▶ _TASK INSTRUCTIONS_:
Reproduce every line of the listing below without any changes.

Element and text location data
# # # # # # #
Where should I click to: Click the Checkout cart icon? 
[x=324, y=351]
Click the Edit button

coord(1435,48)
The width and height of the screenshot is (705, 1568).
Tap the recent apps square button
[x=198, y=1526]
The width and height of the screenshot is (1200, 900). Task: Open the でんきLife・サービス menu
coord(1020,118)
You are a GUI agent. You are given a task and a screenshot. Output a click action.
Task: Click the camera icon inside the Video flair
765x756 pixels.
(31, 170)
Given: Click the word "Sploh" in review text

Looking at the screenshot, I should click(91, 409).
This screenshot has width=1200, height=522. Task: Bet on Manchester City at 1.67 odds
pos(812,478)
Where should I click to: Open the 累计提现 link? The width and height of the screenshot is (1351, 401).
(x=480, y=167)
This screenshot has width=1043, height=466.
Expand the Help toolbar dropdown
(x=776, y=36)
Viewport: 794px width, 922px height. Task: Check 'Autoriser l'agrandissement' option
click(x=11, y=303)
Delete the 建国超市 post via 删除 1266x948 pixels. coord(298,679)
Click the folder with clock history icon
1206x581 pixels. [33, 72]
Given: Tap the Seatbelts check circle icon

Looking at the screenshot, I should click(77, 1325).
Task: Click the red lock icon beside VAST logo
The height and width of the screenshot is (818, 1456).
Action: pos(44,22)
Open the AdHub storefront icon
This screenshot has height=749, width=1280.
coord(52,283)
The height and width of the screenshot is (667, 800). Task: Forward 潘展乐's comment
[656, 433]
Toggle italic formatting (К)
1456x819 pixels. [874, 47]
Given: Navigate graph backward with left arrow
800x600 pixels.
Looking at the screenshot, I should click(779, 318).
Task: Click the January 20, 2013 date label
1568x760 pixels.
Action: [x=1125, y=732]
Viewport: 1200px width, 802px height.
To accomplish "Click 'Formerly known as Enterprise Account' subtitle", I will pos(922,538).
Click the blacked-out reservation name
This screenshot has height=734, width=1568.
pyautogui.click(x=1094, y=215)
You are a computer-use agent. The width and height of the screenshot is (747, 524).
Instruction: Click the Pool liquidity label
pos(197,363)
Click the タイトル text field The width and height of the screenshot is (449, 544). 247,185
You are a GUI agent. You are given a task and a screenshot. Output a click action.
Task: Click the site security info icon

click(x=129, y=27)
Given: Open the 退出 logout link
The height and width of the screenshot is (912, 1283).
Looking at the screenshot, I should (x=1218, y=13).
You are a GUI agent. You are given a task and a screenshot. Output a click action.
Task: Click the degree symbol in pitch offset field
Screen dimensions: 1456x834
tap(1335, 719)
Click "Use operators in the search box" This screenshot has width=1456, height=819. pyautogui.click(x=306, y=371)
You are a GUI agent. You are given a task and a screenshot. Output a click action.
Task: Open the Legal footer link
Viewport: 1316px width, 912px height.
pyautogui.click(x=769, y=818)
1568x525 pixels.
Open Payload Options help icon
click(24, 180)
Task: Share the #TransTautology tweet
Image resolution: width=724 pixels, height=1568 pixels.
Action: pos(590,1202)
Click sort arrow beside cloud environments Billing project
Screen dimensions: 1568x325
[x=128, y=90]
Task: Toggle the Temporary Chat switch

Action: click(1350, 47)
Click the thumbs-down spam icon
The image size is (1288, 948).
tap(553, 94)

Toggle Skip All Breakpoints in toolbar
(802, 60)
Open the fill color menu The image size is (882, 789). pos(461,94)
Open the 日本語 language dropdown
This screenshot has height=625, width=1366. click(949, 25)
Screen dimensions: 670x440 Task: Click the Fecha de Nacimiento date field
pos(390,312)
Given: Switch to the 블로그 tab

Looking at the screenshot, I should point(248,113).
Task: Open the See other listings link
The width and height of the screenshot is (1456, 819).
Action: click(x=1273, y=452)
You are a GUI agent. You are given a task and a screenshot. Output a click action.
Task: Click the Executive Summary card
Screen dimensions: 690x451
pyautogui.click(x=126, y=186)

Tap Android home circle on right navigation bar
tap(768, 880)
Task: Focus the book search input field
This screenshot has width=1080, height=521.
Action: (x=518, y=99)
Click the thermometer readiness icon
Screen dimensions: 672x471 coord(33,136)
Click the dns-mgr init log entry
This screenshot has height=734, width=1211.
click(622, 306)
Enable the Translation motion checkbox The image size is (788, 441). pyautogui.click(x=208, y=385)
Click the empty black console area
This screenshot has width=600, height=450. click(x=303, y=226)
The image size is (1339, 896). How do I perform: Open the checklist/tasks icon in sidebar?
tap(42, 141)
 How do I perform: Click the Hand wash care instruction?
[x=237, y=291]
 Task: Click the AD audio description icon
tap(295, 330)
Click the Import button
# # # # # # #
▶ _WRITTEN ANSWER_:
Where should I click to: Click the Checkout cart icon? 
[x=324, y=351]
Click the Edit button

coord(1435,48)
The width and height of the screenshot is (705, 1568).
Tap the recent apps square button
[x=198, y=1526]
The width and height of the screenshot is (1200, 900). Task: Open the でんきLife・サービス menu
coord(1020,118)
You are a GUI agent. You are given a task and a screenshot. Output a click action.
Task: Click the camera icon inside the Video flair
765x756 pixels.
(31, 170)
Given: Click the word "Sploh" in review text

Looking at the screenshot, I should click(91, 409).
This screenshot has width=1200, height=522. Task: Bet on Manchester City at 1.67 odds
pos(812,478)
Where should I click to: Open the 累计提现 link? The width and height of the screenshot is (1351, 401).
(x=480, y=167)
This screenshot has width=1043, height=466.
Expand the Help toolbar dropdown
(x=776, y=36)
Viewport: 794px width, 922px height. Task: Check 'Autoriser l'agrandissement' option
click(x=11, y=303)
Delete the 建国超市 post via 删除 1266x948 pixels. coord(298,679)
Click the folder with clock history icon
1206x581 pixels. [33, 72]
Given: Tap the Seatbelts check circle icon

Looking at the screenshot, I should click(77, 1325).
Task: Click the red lock icon beside VAST logo
The height and width of the screenshot is (818, 1456).
Action: pos(44,22)
Open the AdHub storefront icon
This screenshot has height=749, width=1280.
coord(52,283)
The height and width of the screenshot is (667, 800). Task: Forward 潘展乐's comment
[656, 433]
Toggle italic formatting (К)
1456x819 pixels. [874, 47]
Given: Navigate graph backward with left arrow
800x600 pixels.
Looking at the screenshot, I should click(779, 318).
Task: Click the January 20, 2013 date label
1568x760 pixels.
Action: [x=1125, y=732]
Viewport: 1200px width, 802px height.
To accomplish "Click 'Formerly known as Enterprise Account' subtitle", I will pos(922,538).
Click the blacked-out reservation name
This screenshot has height=734, width=1568.
pyautogui.click(x=1094, y=215)
You are a computer-use agent. The width and height of the screenshot is (747, 524).
Instruction: Click the Pool liquidity label
pos(197,363)
Click the タイトル text field The width and height of the screenshot is (449, 544). 247,185
You are a GUI agent. You are given a task and a screenshot. Output a click action.
Task: Click the site security info icon

click(x=129, y=27)
Given: Open the 退出 logout link
The height and width of the screenshot is (912, 1283).
Looking at the screenshot, I should (x=1218, y=13).
You are a GUI agent. You are given a task and a screenshot. Output a click action.
Task: Click the degree symbol in pitch offset field
Screen dimensions: 1456x834
tap(1335, 719)
Click "Use operators in the search box" This screenshot has width=1456, height=819. pyautogui.click(x=306, y=371)
You are a GUI agent. You are given a task and a screenshot. Output a click action.
Task: Open the Legal footer link
Viewport: 1316px width, 912px height.
pyautogui.click(x=769, y=818)
1568x525 pixels.
Open Payload Options help icon
click(24, 180)
Task: Share the #TransTautology tweet
Image resolution: width=724 pixels, height=1568 pixels.
Action: pos(590,1202)
Click sort arrow beside cloud environments Billing project
Screen dimensions: 1568x325
[x=128, y=90]
Task: Toggle the Temporary Chat switch

Action: click(1350, 47)
Click the thumbs-down spam icon
The image size is (1288, 948).
tap(553, 94)

Toggle Skip All Breakpoints in toolbar
(802, 60)
Open the fill color menu The image size is (882, 789). pos(461,94)
Open the 日本語 language dropdown
This screenshot has height=625, width=1366. click(949, 25)
Screen dimensions: 670x440 Task: Click the Fecha de Nacimiento date field
pos(390,312)
Given: Switch to the 블로그 tab

Looking at the screenshot, I should point(248,113).
Task: Open the See other listings link
The width and height of the screenshot is (1456, 819).
Action: click(x=1273, y=452)
You are a GUI agent. You are given a task and a screenshot. Output a click action.
Task: Click the Executive Summary card
Screen dimensions: 690x451
pyautogui.click(x=126, y=186)

Tap Android home circle on right navigation bar
tap(768, 880)
Task: Focus the book search input field
This screenshot has width=1080, height=521.
Action: (x=518, y=99)
Click the thermometer readiness icon
Screen dimensions: 672x471 coord(33,136)
Click the dns-mgr init log entry
This screenshot has height=734, width=1211.
click(622, 306)
Enable the Translation motion checkbox The image size is (788, 441). pyautogui.click(x=208, y=385)
Click the empty black console area
This screenshot has width=600, height=450. click(x=303, y=226)
The image size is (1339, 896). How do I perform: Open the checklist/tasks icon in sidebar?
tap(42, 141)
 How do I perform: Click the Hand wash care instruction?
[x=237, y=291]
 Task: Click the AD audio description icon
tap(295, 330)
Click the Import button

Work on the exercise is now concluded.